Health problems associated with anxiety
Not too many of us enjoy feeling anxious. Anxiety lowers our productivity and our quality of life. The increased production of cortisol lends itself to severe and even life-threatening conditions such as:
- Hypertension or high blood pressure
- Heart disease
- IBS and other digestive issues
What is cortisol and is it always bad?
The hormone cortisol naturally occurs in the human body. Its production takes place in the Adrenal glands at the top of the kidneys. It works with the brain to control our mood and energy level.
When life gets too stressful, we associate that with the overproduction of cortisol. But problems also happen when we don’t produce enough of the hormone. Addison’s disease or insufficient cortisol causes such conditions as skin discoloration, low energy, and weight loss.
To help keep cortisol levels balanced, consider the following:
- Control inflammation through drinking water and a proper diet.
- Watch glucose levels, especially if diabetes may present a problem.
- Get plenty of restorative sleep.
- Make sure to incorporate exercise or physical movement into your daily routine.
What is CBD?
Many people who don’t want to deal with the various side effects brought on by prescription drugs to help handle stress and anxiety look toward natural methods. Indeed, many herbs and supplements may help with stress and practices such as yoga or meditation.
Cannabidiol or CBD oil represents one of the most effective supplements to manage stress.
CBD or cannabinol derives from the hemp plant. This common cannabinoid does not contain the psychoactive properties found in marijuana so, it won’t make your high.
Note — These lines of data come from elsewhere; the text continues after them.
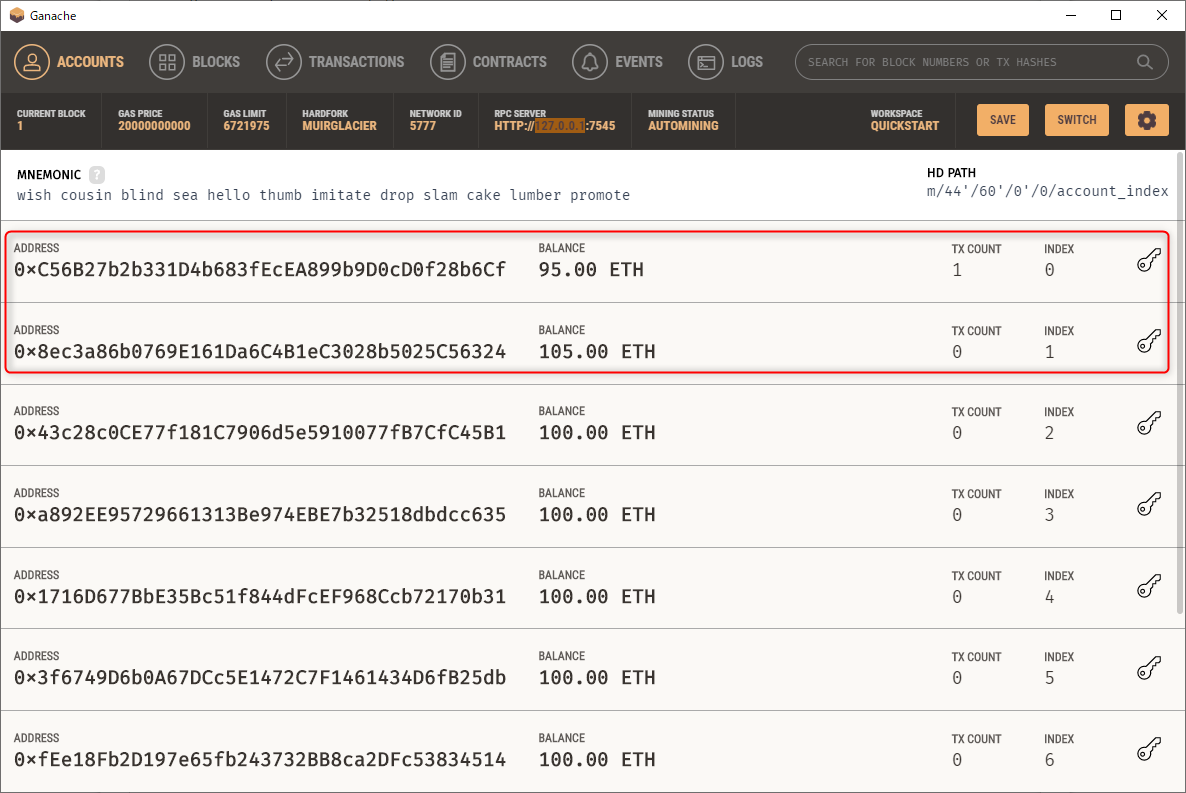1186x793 pixels.
Task: Click the key icon for account index 3
Action: (1149, 505)
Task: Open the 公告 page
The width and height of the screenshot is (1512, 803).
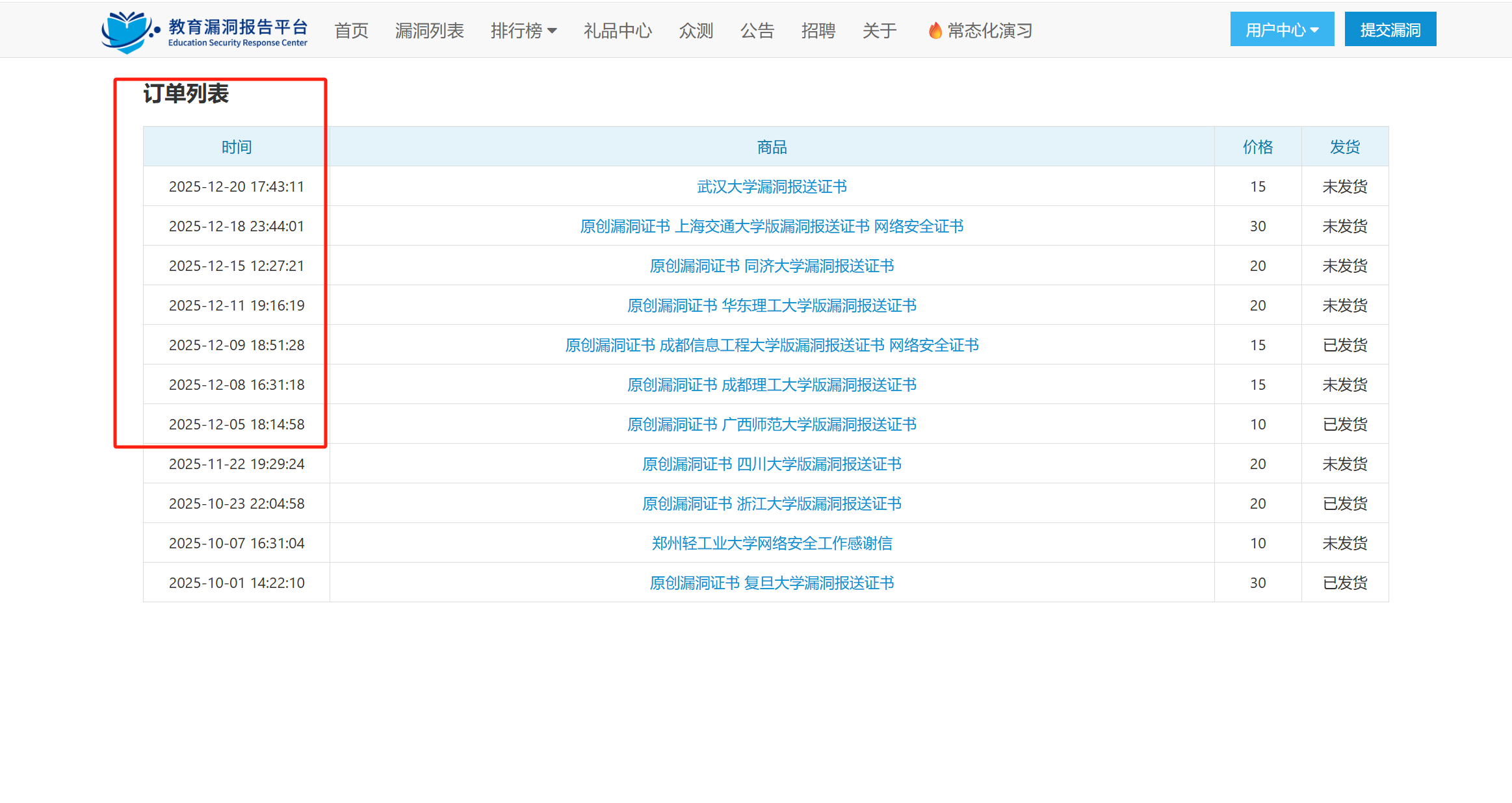Action: pyautogui.click(x=757, y=31)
Marijuana and hemp come from the same species of the cannabis Sativa plant, but the hemp plant measure less than.3% of THC. Tetrahydrocannabinol or THC causes the euphoric high so popular with recreational marijuana users.
How CBD works to control stress and anxiety
CBD possesses healing powers and helps your body achieve physical and mental health through the endocannabinoid system, or ECS.
Made up of a series of small endocannabinoids or acidic molecules, the ECS runs throughout the body and its systems of all mammals. Homeostasis or balance throughout the body represents the primary function of the ECS.
Though the ECS dates back to the beginning of time, its discovery didn’t come until the early 1990s. Research commissioned in the 1980s resulted in unveiling the ECS.
Though the ECS aims to achieve balance or homeostasis, it suffers compromise because of aging, poor lifestyles, and stress. Cannabis and its healing cannabinoids help boost a suffering ECS. The cannabis plant’s phytocannabinoid system mirrors that of the ECS, so when ingested or applied topically, it penetrates the C1 and C2 receptors at the cellular level to assist with our physical and mental health. Reducing cortisol represents one way CBD helps to handle stress and anxiety.
Using CBD to handle stress and anxiety not only reduces cortisol levels, but it also helps to get closer to balance or homeostasis through its synergy-like qualities:
- CBD helps you achieve better sleep.
- Taking CBD contributes to your energy level and helps you exercise more.
- CBD helps improve your mood and your mental focus.
CBD oil comes ready for consumption in tinctures, capsules, gummies, and various food products. Follow the manufacturers’ instructions or check with a healthcare professional regarding dosing.
You will also find topicals such as lotions, massage cream, and bath products that may improve stress levels.
CBD will work the best to reduce stress and anxiety when combined with a healthy lifestyle, including a proper diet, plenty of sleep, regular exercise, and healthy stress-relieving activities.
- Is CBD legal? Yes, Hemp-based CBD is legal in all 50 states because of the 2018 Farm Bill.
- Is CBD safe for everyone? CBD has very few adverse side effects. Check with a healthcare professional about dosing for children and pets. Additionally, don’t use CBD if you are pregnant, lactating, or have concerns about chronically low blood pressure.